EXTRACT TO READ start
It has been some time since Asia was referred to as the growth engine of the world economy. However, if we look at the countries of Asia individually, there are some where the labor population has already begun to decline prior to reaching the economic levels of developed countries. There are also some countries that are having difficulty achieving policies that should have been promoted much earlier in their development. Singapore, on the other hand, went on to overtake Japan in per capita GDP and to achieve a level of prosperity in Asia that places it in a league of its own.
Anyone who wishes to talk about the assessment of Lee Kuan Yew as a politician would have to go back to the very founding of Singapore, which is celebrating its 50th anniversary this year. Reviewing his speeches and statements of those early days, one cannot help but sense in his fierce dedication to rationalism the presence of a business manager even more than a politician.
EXTRACT TO READ end
→ **REQUIRED TASKS**
a: Summarize the passage on Singapore and Lee Kuan Yew in two sentences.
b: Reproduce every row of the screenshot pointing data word for word, leaving the pictures out.
The passage above and the rows that come next are unrelated material.
DATA ROWS start
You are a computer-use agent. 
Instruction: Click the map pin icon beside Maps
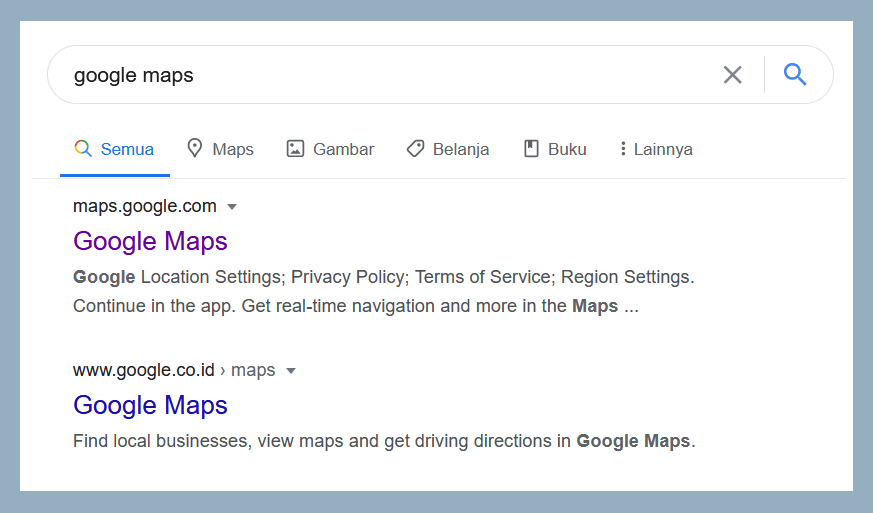(x=194, y=148)
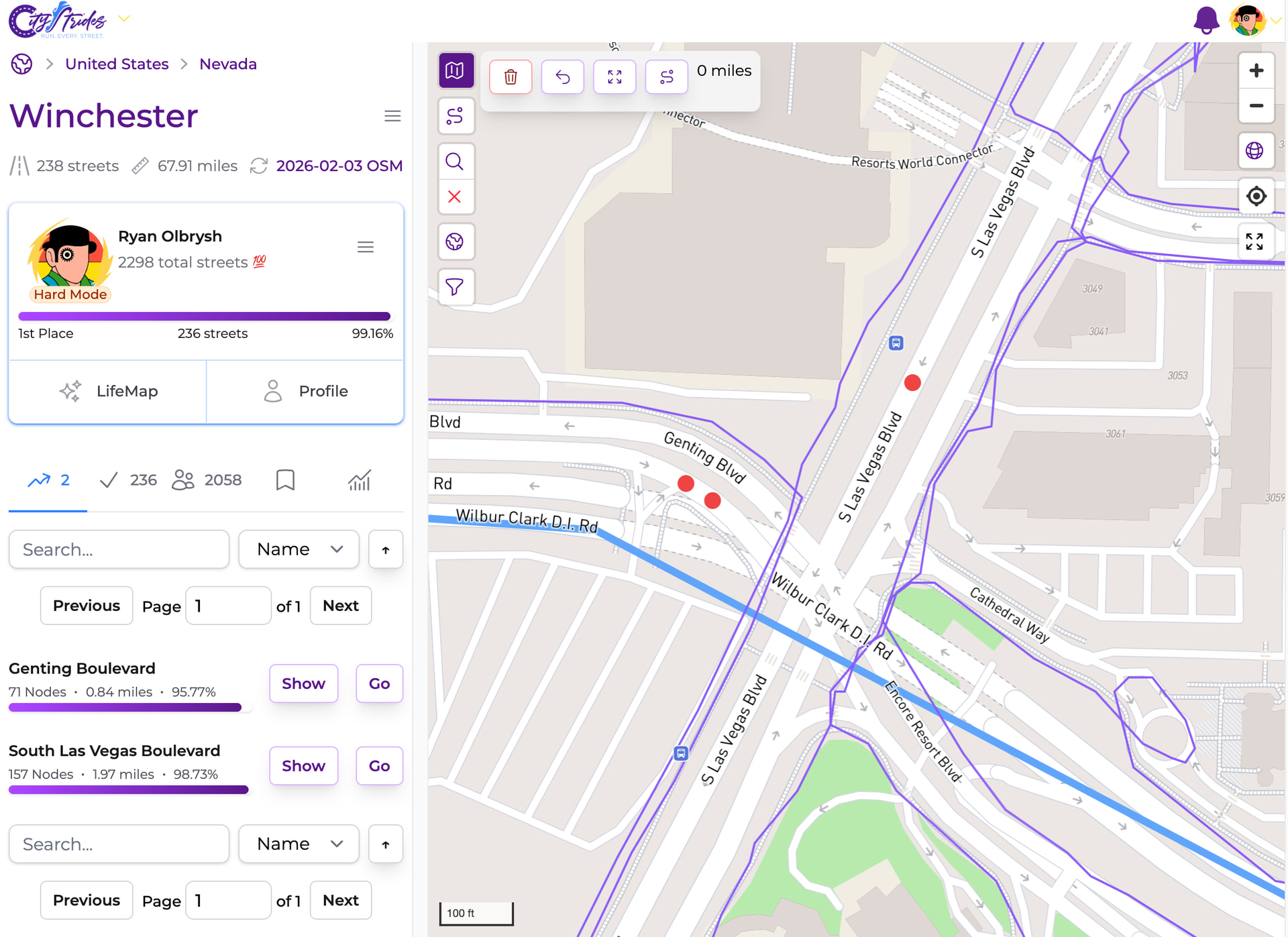Click South Las Vegas Boulevard progress bar
Image resolution: width=1288 pixels, height=937 pixels.
pyautogui.click(x=129, y=790)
DATA ROWS end
→ **THE ANSWERS**
a: Although Asia has long been called the growth engine of the world economy, some Asian countries have seen their labor population begin to decline before reaching developed-country economic levels, and others struggle with policies that should have been promoted earlier, while Singapore has overtaken Japan in per capita GDP. Assessing Lee Kuan Yew as a politician means going back to the founding of Singapore, which is marking its 50th anniversary this year, and his early speeches and statements reveal a fierce dedication to rationalism that suggests a business manager even more than a politician.

b:
You are a computer-use agent. 
Instruction: Click the map pin icon beside Maps
(x=194, y=148)
Click South Las Vegas Boulevard progress bar
Image resolution: width=1288 pixels, height=937 pixels.
pyautogui.click(x=129, y=790)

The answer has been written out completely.